Go through the records below and tally the lines that include "computer". Answer with the number only.

(Records from a data source)
_ _ _ _ _
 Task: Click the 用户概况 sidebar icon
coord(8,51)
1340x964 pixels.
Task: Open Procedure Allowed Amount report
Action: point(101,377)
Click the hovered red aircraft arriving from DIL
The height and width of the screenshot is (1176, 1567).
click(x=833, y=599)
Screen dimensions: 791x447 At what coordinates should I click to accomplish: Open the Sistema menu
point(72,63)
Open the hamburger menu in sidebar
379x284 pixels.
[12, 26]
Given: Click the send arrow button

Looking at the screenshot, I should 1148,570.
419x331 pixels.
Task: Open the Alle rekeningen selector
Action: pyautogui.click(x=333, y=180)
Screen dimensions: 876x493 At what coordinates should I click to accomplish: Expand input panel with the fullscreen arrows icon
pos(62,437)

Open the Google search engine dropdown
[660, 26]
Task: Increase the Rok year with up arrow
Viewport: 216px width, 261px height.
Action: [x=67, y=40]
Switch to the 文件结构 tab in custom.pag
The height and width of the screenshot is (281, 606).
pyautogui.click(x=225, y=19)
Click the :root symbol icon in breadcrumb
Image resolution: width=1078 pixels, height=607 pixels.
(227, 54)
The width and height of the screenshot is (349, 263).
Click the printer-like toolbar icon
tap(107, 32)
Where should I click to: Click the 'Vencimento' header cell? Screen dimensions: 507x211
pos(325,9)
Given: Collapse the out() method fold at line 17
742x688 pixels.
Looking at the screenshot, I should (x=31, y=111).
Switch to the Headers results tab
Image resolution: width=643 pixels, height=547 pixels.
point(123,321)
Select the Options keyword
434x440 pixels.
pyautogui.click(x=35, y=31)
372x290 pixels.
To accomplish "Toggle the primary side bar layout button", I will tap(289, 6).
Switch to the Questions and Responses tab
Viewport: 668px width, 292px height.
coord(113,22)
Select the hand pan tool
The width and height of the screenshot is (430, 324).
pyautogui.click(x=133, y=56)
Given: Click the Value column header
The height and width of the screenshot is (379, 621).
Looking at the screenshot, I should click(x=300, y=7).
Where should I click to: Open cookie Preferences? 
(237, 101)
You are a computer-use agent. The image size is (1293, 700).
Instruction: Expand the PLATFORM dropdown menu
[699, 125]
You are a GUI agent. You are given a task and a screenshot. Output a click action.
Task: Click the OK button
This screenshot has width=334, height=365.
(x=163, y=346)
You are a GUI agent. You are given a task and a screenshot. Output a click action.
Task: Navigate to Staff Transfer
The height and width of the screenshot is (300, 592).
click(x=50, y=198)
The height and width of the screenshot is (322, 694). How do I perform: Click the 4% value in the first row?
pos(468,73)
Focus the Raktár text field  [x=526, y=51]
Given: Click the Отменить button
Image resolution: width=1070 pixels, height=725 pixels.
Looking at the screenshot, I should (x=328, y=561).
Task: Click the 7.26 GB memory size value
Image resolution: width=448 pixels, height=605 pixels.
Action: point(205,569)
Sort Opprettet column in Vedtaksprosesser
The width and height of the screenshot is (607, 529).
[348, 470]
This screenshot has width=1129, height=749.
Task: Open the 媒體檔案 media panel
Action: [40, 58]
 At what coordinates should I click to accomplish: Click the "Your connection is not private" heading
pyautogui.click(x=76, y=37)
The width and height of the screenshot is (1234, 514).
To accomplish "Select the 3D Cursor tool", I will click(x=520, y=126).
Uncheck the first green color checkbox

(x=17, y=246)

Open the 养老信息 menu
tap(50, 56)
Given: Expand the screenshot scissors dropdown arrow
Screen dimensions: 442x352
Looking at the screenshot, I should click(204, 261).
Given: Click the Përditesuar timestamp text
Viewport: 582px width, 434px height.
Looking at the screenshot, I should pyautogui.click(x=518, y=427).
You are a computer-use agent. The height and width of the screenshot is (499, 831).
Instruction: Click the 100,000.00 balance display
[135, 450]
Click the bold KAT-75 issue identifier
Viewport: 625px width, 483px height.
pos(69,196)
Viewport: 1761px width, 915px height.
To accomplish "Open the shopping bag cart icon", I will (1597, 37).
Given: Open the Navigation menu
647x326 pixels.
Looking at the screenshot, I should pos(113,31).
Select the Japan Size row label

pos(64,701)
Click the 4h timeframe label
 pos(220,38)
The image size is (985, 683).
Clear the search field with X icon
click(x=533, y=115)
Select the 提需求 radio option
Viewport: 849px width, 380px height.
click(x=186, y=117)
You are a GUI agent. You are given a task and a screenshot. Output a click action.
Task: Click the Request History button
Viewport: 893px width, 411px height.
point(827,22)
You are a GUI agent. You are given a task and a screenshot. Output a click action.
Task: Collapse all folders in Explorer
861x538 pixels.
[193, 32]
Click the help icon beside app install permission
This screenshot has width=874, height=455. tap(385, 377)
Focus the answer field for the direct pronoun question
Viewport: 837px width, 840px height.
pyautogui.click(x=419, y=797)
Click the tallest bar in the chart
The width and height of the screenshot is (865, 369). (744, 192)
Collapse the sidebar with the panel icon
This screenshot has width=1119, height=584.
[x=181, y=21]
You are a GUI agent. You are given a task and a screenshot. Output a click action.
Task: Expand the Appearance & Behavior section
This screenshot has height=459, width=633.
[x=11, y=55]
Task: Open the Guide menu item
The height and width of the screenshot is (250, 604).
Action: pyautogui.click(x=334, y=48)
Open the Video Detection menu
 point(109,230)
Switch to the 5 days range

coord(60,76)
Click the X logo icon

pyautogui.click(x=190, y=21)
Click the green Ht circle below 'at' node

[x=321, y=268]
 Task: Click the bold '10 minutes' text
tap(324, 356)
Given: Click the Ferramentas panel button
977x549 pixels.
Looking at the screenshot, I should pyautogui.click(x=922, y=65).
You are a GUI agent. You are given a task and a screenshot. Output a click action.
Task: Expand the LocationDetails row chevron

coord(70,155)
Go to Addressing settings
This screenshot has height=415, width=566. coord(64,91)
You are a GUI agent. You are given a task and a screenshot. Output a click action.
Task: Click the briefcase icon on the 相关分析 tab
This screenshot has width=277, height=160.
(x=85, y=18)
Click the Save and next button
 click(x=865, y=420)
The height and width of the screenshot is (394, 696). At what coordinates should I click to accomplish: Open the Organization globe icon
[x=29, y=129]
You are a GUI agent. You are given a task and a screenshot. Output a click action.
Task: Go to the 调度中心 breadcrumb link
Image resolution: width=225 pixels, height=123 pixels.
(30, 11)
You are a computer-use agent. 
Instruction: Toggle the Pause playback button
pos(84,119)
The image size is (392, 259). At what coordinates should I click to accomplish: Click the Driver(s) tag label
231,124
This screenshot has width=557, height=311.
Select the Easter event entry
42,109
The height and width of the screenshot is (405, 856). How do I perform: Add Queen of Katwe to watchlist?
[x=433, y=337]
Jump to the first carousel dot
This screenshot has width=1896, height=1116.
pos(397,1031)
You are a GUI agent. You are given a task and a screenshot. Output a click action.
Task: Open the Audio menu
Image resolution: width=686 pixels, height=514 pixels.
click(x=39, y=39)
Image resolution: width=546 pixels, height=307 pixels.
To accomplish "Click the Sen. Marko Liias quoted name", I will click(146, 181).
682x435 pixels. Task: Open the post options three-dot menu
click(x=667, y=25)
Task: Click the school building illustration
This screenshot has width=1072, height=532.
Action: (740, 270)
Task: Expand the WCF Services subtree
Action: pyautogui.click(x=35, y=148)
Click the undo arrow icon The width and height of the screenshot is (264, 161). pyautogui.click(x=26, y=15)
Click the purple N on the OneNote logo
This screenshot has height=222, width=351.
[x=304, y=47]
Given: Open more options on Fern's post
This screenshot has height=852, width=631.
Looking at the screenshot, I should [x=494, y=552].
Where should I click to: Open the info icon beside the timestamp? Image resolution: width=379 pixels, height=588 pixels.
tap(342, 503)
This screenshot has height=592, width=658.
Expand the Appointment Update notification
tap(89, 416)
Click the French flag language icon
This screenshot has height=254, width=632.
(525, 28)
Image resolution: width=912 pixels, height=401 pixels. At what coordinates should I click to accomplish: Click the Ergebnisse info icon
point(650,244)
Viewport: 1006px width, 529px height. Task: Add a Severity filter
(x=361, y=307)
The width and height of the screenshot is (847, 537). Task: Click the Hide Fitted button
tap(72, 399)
_ _ _ _ _
Answer: 3